■ Document section
* * * * *

JupiterOne Collector
The JupiterOne Collectors are used to allow integrations to gather data from within your network, or "behind the firewall". The Collector configures and runs the integration workload within your infrastructure, giving you full control over what resources are accessed and how that data is transmitted to JupiterOne.
The JupiterOne Collector is installed and registered in your infrastructure. It then becomes available as a deployment option for integrations that are marked as compatible. You can deploy more than one JupiterOne Collector simultaneously.
Architecture
The JupiterOne Collector is built as an extension of the JupiterOne platform, with configuration all managed from within the JupiterOne application. The Collector registers itself in your environment and will communicate with the JupiterOne platform to pull its configuration and job queue. There is no requirement for the JupiterOne cloud service to have access into your network, allowing for very secure data collection.
The collector orchestrates a container runtime environment for the workloads, with very straightforward installation requirements, see Installation. The JupiterOne collector is a lightweight custom container orchestration tool, running the same integration workloads as in the cloud service.
In normal operation the JupiterOne collector will be:
- Sending regular heartbeats to the JupiterOne platform
- Reading from its dedicated job queue
Once an integration task is scheduled for a Collector to run it will appear on the Collectors job queue. This job will provide the collector with all the details required to configure and launch the integration task. This task will be created as a one-time container that will run the integration workload.

* * * * *

■ Provided data
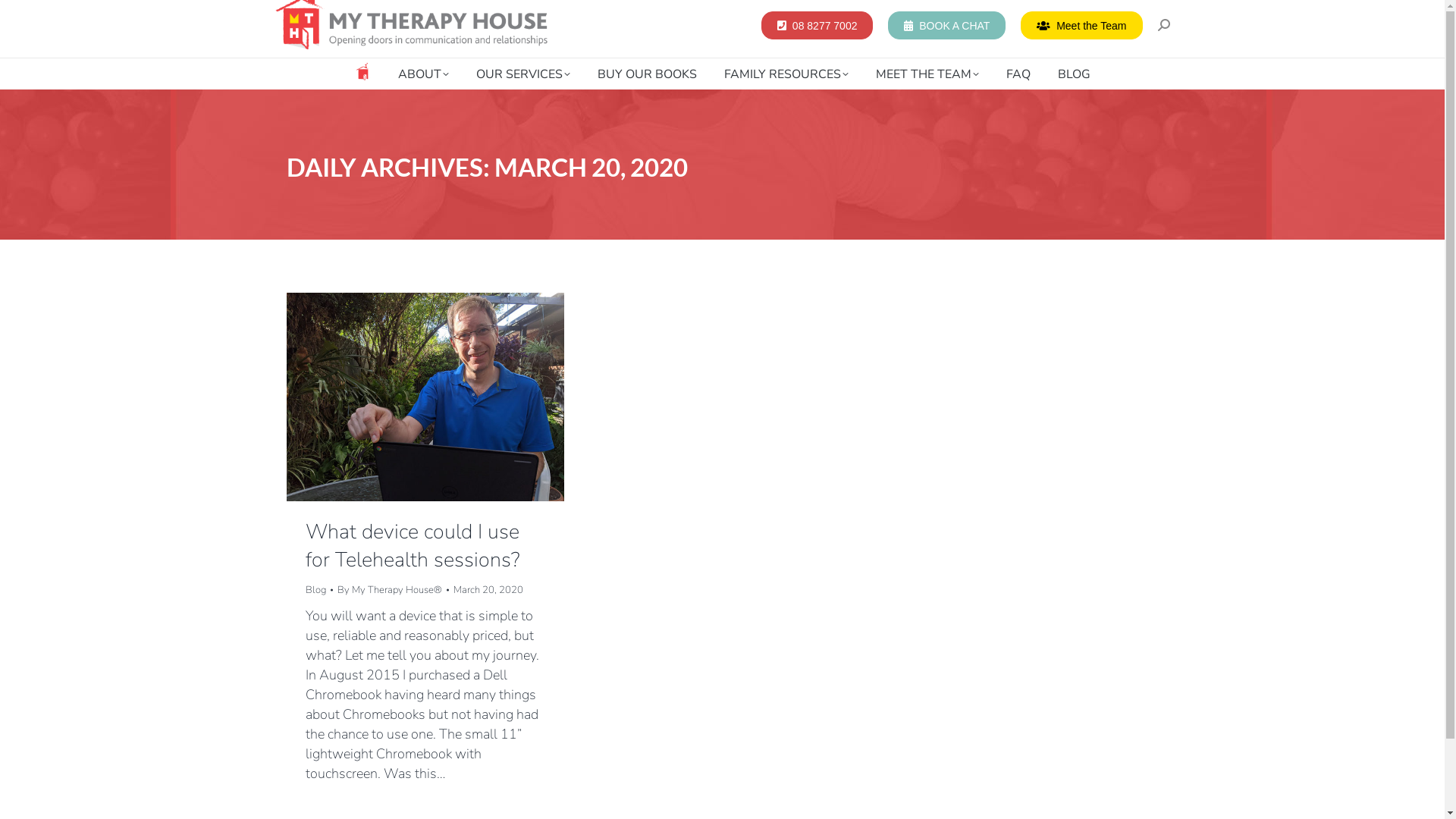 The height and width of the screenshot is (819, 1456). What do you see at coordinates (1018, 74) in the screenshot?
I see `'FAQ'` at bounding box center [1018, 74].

* * * * *

■ Complete the following
(a) Condense the paragraph of the collector documentation beginning "The JupiterOne Collector is built as an extension" into a bulleted list that retains its main facts.
(b) Revise the passage of the collector documentation between "The collector orchestrates" and "the cloud service.", inclusive, replacing "lightweight" with "minimal".

■ Solutions per task
(a)
- The Collector extends the JupiterOne platform, and all of its configuration is managed within the JupiterOne application.
- It registers itself in your environment and contacts the JupiterOne platform to pull its configuration and job queue.
- The JupiterOne cloud service needs no access into your network, which allows very secure data collection.

(b)
The collector orchestrates a container runtime environment for the workloads, with very straightforward installation requirements, see Installation. The JupiterOne collector is a minimal custom container orchestration tool, running the same integration workloads as in the cloud service.